== TRECHO DO TEXTO ==
=======
Seminário discute atualidade do Programa de Transição frente à crise

26 Apr 2009   |   comentários

A época imperialista

Fugindo de todo tipo de leitura dogmática do documento principal da fundação da IV Internacional, o seminário iniciou-se com uma reflexão aprofundada sobre as premissas objetivas do Programa de Transição; isto é, a que período histórico responde tal documento programático?

Para tanto, foi necessário voltar às definições clássicas sobre a época imperialista, buscando um nível maior de compreensão teórica sobre o significado, as características distintivas e as contradições centrais dessa fase particular do desenvolvimento histórico do capitalismo. Para isso, partimos essencialmente do livro de Lênin ’ Imperialismo, fase superior do capitalismo.

Como elementos fundamentais da passagem do capitalismo para a fase imperialista, destacamos a transformação do sistema de livre concorrência para o surgimento dos grandes monopólios, processo que amadureceu no último quarto do século dezenove. Nesse sentido, vimos como todo o modo de produção capitalista transformou-se através do salto na concentração da propriedade dos principais meios de produção; do surgimento dos grandes bancos e a mudança de seu caráter, de “modestos intermediários” a senhores todo-poderosos de cadeias produtivas inteiras; do fim do predomínio da exportação de mercadorias em favor da exportação direta de capitais, desembocando na partilha do mundo por enormes monopólios localizados nas principais potências imperialistas (Alemanha, Inglaterra, França, Estados Unidos), e por fim a partilha dos próprios territórios de todo o globo entre essas mesmas potências.
=======
== DADOS FORNECIDOS ==
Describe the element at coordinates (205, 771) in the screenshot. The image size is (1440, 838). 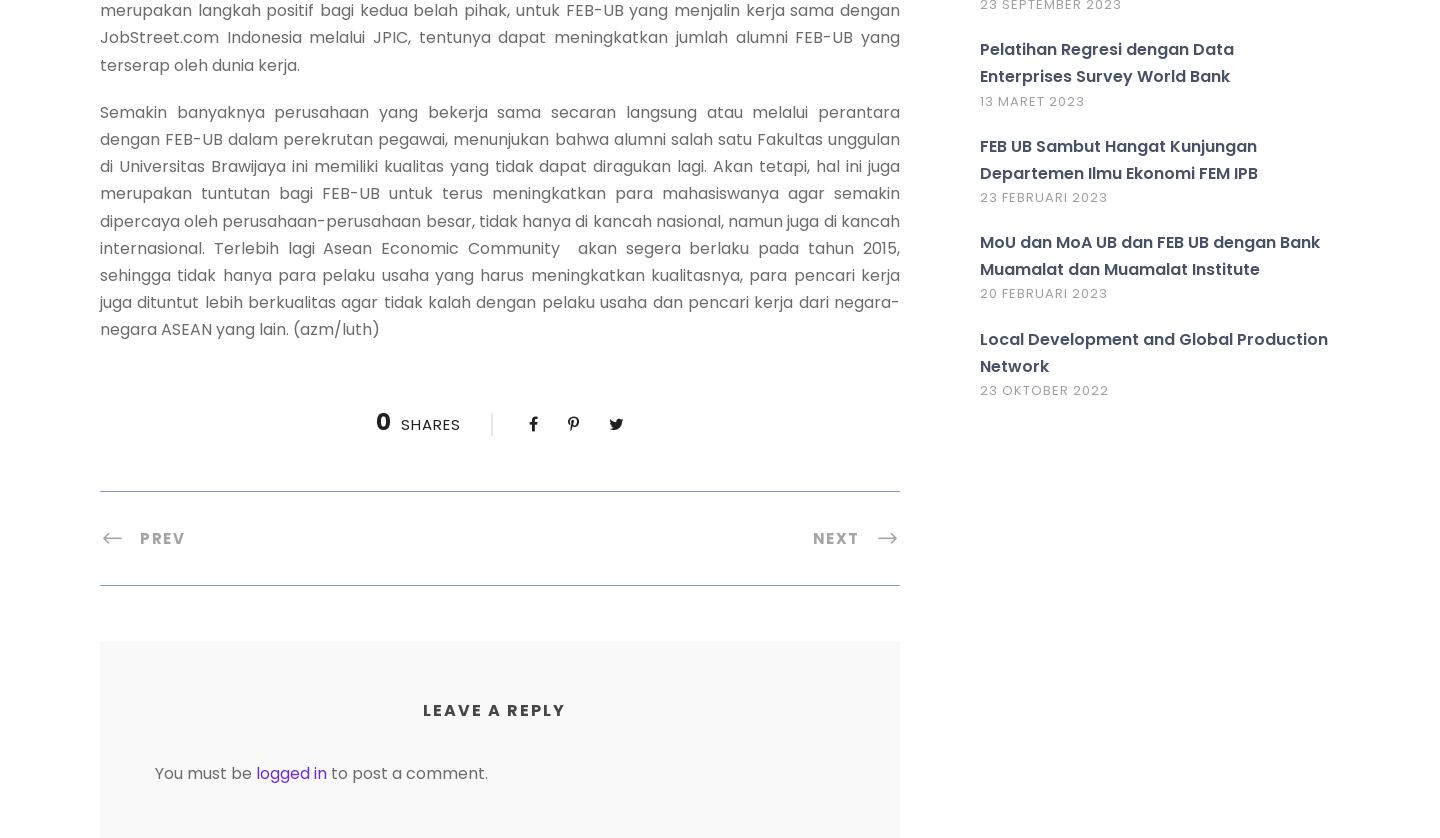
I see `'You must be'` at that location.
=======
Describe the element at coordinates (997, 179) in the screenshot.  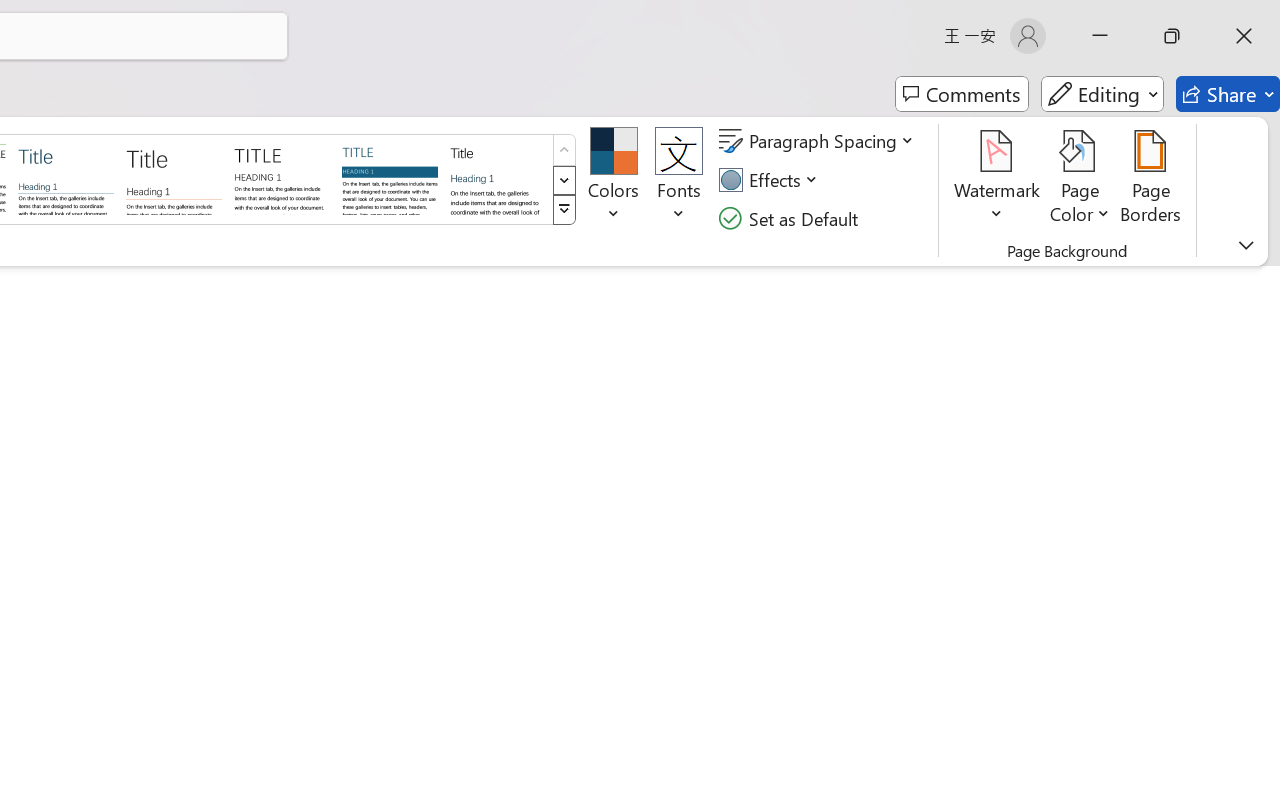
=======
Reproduza fielmente o trecho sobre o Programa de Transição, começando em "Seminário discute atualidade" e seguindo até "superior do capitalismo.".

Seminário discute atualidade do Programa de Transição frente à crise

26 Apr 2009   |   comentários

A época imperialista

Fugindo de todo tipo de leitura dogmática do documento principal da fundação da IV Internacional, o seminário iniciou-se com uma reflexão aprofundada sobre as premissas objetivas do Programa de Transição; isto é, a que período histórico responde tal documento programático?

Para tanto, foi necessário voltar às definições clássicas sobre a época imperialista, buscando um nível maior de compreensão teórica sobre o significado, as características distintivas e as contradições centrais dessa fase particular do desenvolvimento histórico do capitalismo. Para isso, partimos essencialmente do livro de Lênin ’ Imperialismo, fase superior do capitalismo.